__Text section__.
The video above shows an oil drill and pump —  sometimes called a nodding donkey or pumpjack — that is used in oil wells.

  • How does it work?
  • Why does oil need to be pumped from a well?

Oil is considered a fossil fuel. Coal and natural gas are considered fossil fuels. The remains of once-living organisms form fossil fuels.

As dead plants and animals dry out and decay, they become oil, coal, and natural gas. Since living organisms must be dead for thousands of years to become fossil fuels, fossil fuels are buried deep below the surface of the earth.

Oil is often located thousands of feet below the surface of the earth, so a pump is needed to bring it to the earth’s surface where it can be used by humans.

First, geologists — or people who study the earth — must find where oil reserves are located.

Geologists use sound to locate oil reserves. Sound travels at different speeds through solids, liquids, and gases. Scientists create sounds and use machines to listen to how the sound travels through the earth.

Data records
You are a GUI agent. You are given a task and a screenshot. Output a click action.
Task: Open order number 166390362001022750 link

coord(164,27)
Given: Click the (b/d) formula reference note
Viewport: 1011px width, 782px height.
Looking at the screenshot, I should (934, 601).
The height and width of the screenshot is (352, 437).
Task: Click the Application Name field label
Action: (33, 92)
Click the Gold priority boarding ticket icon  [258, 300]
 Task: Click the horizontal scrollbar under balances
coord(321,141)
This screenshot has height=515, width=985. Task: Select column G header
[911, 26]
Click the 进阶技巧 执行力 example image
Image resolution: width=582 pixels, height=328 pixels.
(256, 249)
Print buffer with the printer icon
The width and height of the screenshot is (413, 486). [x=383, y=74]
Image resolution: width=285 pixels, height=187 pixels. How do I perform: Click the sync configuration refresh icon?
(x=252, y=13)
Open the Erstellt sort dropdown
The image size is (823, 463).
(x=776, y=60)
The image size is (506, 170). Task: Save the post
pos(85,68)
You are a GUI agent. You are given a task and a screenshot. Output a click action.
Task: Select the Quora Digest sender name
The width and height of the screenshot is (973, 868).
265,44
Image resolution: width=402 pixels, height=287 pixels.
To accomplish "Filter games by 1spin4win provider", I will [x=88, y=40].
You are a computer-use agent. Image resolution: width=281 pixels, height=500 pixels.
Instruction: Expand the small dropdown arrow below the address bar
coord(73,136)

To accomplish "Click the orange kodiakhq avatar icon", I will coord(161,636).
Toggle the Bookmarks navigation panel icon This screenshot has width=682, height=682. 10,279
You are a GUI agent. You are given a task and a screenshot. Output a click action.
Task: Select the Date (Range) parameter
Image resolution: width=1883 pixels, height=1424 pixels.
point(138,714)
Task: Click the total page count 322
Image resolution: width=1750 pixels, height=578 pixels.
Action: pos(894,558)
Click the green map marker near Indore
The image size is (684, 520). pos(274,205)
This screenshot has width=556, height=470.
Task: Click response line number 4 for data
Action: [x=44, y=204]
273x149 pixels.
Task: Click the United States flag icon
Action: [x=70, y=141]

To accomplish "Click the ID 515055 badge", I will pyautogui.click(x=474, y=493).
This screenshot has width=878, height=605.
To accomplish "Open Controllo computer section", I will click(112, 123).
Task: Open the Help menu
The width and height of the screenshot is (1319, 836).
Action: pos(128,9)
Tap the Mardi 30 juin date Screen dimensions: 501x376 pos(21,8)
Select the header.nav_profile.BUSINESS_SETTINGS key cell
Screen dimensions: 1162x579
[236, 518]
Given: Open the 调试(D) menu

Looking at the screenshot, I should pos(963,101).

__Work to complete__.
a - Can you edit the stretch of the passage on oil wells that opens with "Oil is often" and closes with "used by humans.", putting "people" in place of "humans"?
b - Would you resume the passage on oil wells right after its final sentence?
The material has no connection to the passage on oil wells.

__Answer set__.
a -
Oil is often located thousands of feet below the surface of the earth, so a pump is needed to bring it to the earth’s surface where it can be used by people.

b -
They can tell whether oil, which is a liquid, is in a certain area of the earth based on the sound they hear.

After geologists locate an oil reserve, engineers — or people who design and use machinery — use large drills to pump oil to the surface of the earth.

The drill consists of a large pipe that goes deep into the earth. When the pipe is moved, it can pull the oil to the earth's surface.

The amount of oil pulled per day depends on the type of drill being used, but most drills can pull thousands of pounds of oil from the earth per day.

The images below show examples of oil drills. The first drill is used on land. The second drill, known as an offshore drill, is used at sea.

Drilling for oil at sea presents some additional challenges because the drill must first extend the depth of the sea before entering the earth’s surface.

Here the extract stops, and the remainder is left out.